Hal Ketchum is one of the finest singer/songwriters to ever come softly into Nashville and then blow outta there in a blaze. He was a major presence on country radio during the 1990s through hits like “Small Town Saturday Night,” “Hearts Are Gonna Roll,” "Past The Point of Rescue," "I Miss Mary," "I Know Where Love Lives" and “Mama Knows the Highway.” Today, he operates outside of country music convention as an indie artist whose music gains as much admiration from Americana audiences as the Nashville mainstream.
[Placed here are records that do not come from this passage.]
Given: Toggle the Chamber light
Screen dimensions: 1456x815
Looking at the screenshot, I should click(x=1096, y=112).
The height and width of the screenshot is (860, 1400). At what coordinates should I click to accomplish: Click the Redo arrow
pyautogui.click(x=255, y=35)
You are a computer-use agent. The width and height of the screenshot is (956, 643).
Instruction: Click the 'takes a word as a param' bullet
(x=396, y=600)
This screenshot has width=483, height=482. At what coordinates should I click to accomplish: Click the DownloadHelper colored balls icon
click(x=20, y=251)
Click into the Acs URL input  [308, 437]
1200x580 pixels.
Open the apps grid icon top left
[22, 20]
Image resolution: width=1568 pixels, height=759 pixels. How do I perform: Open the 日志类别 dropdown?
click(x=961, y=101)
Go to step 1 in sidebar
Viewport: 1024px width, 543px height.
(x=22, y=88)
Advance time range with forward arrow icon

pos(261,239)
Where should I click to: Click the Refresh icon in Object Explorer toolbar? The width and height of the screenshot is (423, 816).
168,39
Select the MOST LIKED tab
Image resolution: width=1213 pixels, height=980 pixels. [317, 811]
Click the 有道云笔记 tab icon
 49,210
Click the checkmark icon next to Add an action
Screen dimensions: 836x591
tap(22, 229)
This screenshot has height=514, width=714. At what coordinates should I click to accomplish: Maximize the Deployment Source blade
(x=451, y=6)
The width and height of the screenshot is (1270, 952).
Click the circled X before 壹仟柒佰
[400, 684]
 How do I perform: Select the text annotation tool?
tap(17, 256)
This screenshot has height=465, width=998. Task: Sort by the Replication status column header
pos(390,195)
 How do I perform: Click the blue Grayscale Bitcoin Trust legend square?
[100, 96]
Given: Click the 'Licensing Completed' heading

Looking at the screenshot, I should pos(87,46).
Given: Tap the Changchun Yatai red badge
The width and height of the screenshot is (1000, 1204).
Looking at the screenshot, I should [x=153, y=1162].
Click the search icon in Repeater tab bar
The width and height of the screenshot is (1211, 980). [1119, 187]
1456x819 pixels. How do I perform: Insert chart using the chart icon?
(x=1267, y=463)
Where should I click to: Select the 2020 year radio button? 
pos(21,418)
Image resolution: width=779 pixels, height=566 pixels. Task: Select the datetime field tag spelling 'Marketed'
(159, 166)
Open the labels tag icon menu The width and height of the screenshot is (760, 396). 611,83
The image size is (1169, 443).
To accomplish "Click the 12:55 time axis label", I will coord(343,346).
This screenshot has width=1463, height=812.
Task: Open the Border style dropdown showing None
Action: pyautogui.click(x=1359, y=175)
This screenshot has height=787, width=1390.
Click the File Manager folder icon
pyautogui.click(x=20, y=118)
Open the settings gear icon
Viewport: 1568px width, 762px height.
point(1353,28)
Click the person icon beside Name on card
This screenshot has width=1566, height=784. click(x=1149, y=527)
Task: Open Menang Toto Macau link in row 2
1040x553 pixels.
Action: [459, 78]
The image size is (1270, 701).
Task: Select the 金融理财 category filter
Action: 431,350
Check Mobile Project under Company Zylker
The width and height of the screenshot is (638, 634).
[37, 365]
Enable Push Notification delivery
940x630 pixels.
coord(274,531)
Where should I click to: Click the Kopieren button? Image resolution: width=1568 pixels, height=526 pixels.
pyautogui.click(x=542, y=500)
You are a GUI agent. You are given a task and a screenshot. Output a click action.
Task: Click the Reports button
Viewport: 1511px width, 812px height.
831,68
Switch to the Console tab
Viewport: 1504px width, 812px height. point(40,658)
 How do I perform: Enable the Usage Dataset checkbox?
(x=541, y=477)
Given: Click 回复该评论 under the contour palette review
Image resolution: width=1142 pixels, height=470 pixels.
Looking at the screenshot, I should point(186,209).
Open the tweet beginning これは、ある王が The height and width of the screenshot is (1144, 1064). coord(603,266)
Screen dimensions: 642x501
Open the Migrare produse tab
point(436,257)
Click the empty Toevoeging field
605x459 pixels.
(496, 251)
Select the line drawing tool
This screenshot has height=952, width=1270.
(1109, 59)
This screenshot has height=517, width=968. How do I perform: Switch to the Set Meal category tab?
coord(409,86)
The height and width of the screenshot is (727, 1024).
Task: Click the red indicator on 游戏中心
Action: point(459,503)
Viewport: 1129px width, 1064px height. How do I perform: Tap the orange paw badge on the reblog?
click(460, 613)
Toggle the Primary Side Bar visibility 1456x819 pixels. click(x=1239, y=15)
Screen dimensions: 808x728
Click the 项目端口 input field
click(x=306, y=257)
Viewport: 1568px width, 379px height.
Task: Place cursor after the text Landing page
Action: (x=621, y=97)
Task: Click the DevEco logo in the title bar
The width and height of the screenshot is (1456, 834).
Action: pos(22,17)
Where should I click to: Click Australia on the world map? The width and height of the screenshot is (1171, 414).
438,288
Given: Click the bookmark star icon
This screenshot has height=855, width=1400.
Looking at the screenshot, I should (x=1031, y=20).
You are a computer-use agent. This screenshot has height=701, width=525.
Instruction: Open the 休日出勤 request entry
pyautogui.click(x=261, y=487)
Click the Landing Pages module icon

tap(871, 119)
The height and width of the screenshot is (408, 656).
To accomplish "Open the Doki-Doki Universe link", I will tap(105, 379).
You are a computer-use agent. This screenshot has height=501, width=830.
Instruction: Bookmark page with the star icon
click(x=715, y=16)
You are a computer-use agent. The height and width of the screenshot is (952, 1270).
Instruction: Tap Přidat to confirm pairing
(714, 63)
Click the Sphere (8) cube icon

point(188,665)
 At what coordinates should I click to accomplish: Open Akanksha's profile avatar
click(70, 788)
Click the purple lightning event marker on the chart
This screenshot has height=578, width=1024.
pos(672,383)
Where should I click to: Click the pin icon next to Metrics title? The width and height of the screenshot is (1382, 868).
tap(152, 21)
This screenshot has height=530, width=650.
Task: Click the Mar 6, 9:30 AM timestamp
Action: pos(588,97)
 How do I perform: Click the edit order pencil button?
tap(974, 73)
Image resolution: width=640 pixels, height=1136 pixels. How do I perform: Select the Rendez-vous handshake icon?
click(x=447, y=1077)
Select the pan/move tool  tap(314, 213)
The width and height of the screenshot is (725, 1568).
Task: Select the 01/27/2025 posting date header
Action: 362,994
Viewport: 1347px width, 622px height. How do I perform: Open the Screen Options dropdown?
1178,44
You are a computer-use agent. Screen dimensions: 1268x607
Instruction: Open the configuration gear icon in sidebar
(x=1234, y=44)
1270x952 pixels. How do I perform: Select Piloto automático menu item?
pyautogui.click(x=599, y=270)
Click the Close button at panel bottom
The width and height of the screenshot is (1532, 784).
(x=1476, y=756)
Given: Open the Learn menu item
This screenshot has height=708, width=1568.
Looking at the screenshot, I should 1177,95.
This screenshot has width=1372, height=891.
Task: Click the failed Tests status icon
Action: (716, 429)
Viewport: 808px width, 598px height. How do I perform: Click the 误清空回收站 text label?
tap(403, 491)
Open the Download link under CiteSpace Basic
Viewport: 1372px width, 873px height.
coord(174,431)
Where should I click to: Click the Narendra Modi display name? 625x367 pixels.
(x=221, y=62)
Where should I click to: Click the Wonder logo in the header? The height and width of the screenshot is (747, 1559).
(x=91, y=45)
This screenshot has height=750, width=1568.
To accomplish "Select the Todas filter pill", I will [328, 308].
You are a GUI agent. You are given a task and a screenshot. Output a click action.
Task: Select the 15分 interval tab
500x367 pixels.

He tours in a stripped-down duo with longtime guitarist Kenny Grimes. Ketchum, 63, does have a new album to showcase, “I’m the Troubadour.” But the big news isn’t so much that the record is his first full studio work since 2008 or his first release after a 17-year alliance with Curb Records. No, the headline here is that there is new music from him at all. After the release of his 2008 album, “Father Time,” Ketchum was diagnosed with acute transverse myelitis, a spinal cord inflammation that brought paralysis and a near end to any kind of career. “I was paralyzed from the neck down,” he said. “I was blind. So I moved to New Mexico, to Santa Fe. I rented a little adobe casita and just had to really work everything out. I had no feeling in my arms, so I had to learn to play guitar again. It was pretty tough for a while. But I’m like the Black Knight,” he said, alluding to the character in “Monty Python and the Holy Grail” who loses both legs and arms in a battle but refuses to concede defeat. “It was only a flesh wound.”

Musical lifetimes spent in Texas and Tennessee might suggest Ketchum’s prime musical inspirations hailed from the world of country music. But he is quick to point out otherwise. “I have three musical heroes: Van Morrison, Van Morrison and Van Morrison." And the new album is a combination of folk, blues, country and soul music, tying the whole thing together with the rootsy rumblings of his studio band and the same croon that helped make him a permanent member of the Grand Ole Opry and a regular presence on A Prairie Home Companion.